## Exercise requirements
Return the lines of the data below starting at the one holding "This screenshot has" and ending at the one holding "Screen dimensions: 1479x1019", word for word, leaving every picture out.

## Supplied material
= = = = =
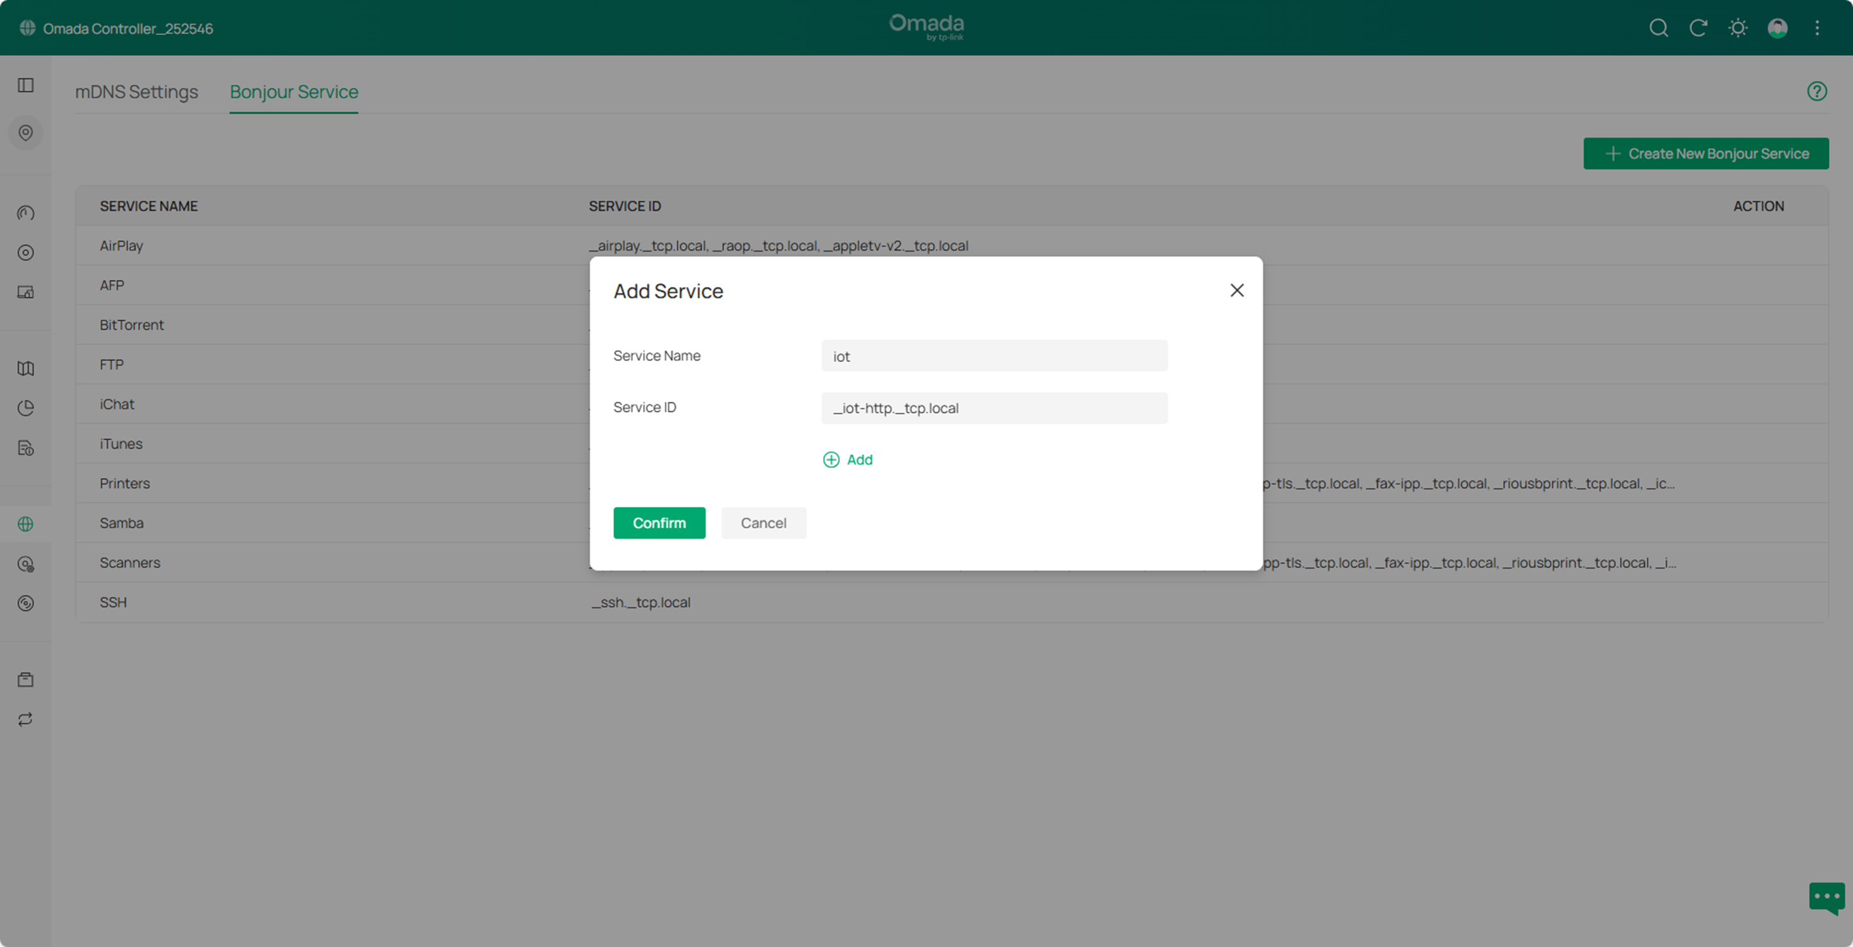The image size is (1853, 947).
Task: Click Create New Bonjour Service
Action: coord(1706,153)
= = = = =
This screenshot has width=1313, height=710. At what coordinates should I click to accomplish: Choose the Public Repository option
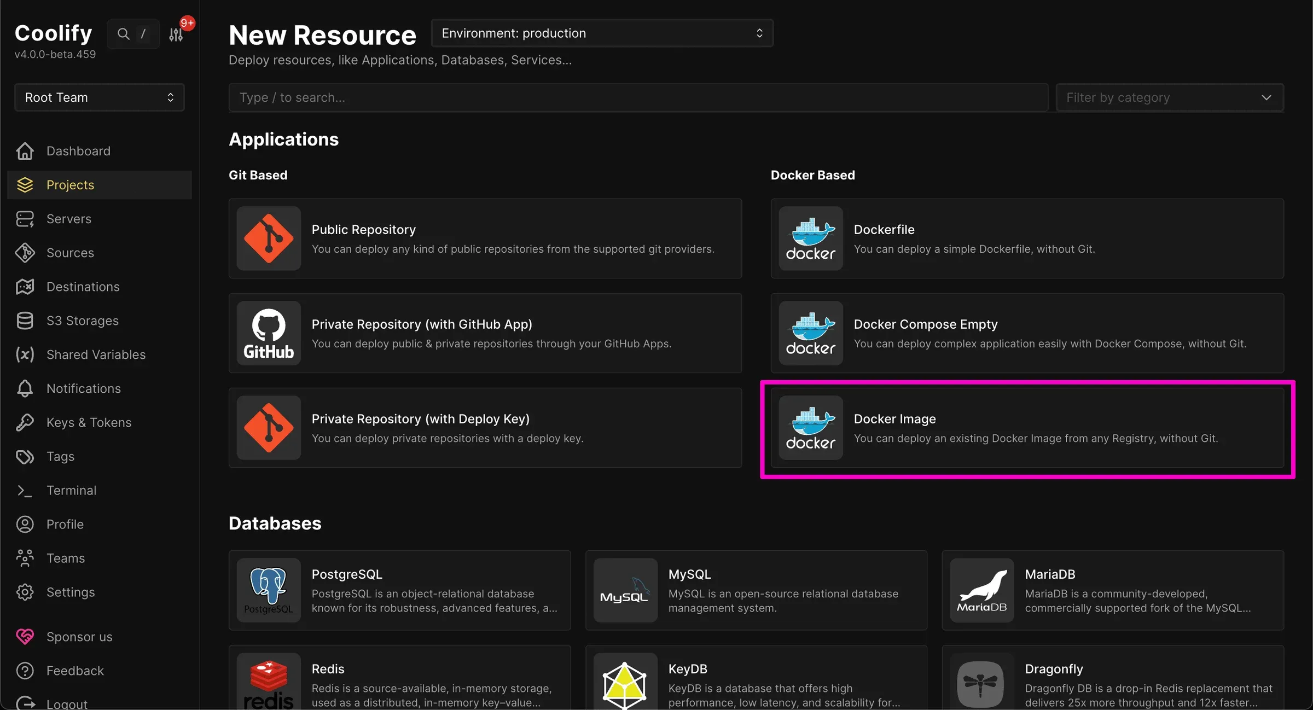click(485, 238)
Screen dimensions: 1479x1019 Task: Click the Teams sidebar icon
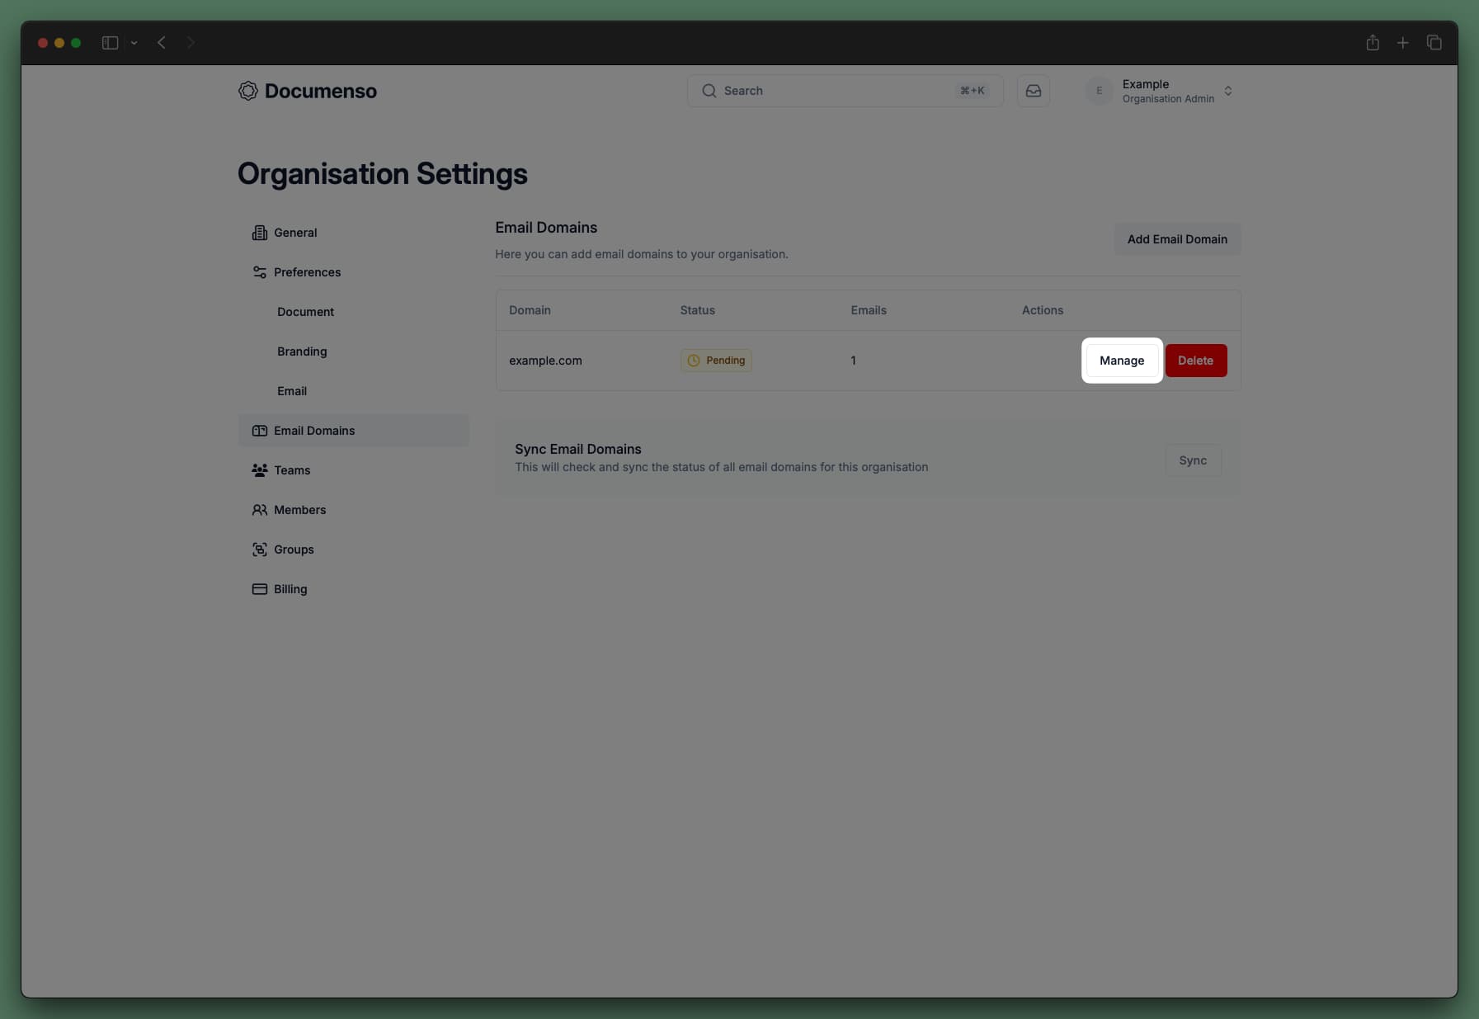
= = = = =
## Task result
This screenshot has width=1313, height=710. At what coordinates should I click to accomplish: Choose the Public Repository option
click(485, 238)
Screen dimensions: 1479x1019 Task: Click the Teams sidebar icon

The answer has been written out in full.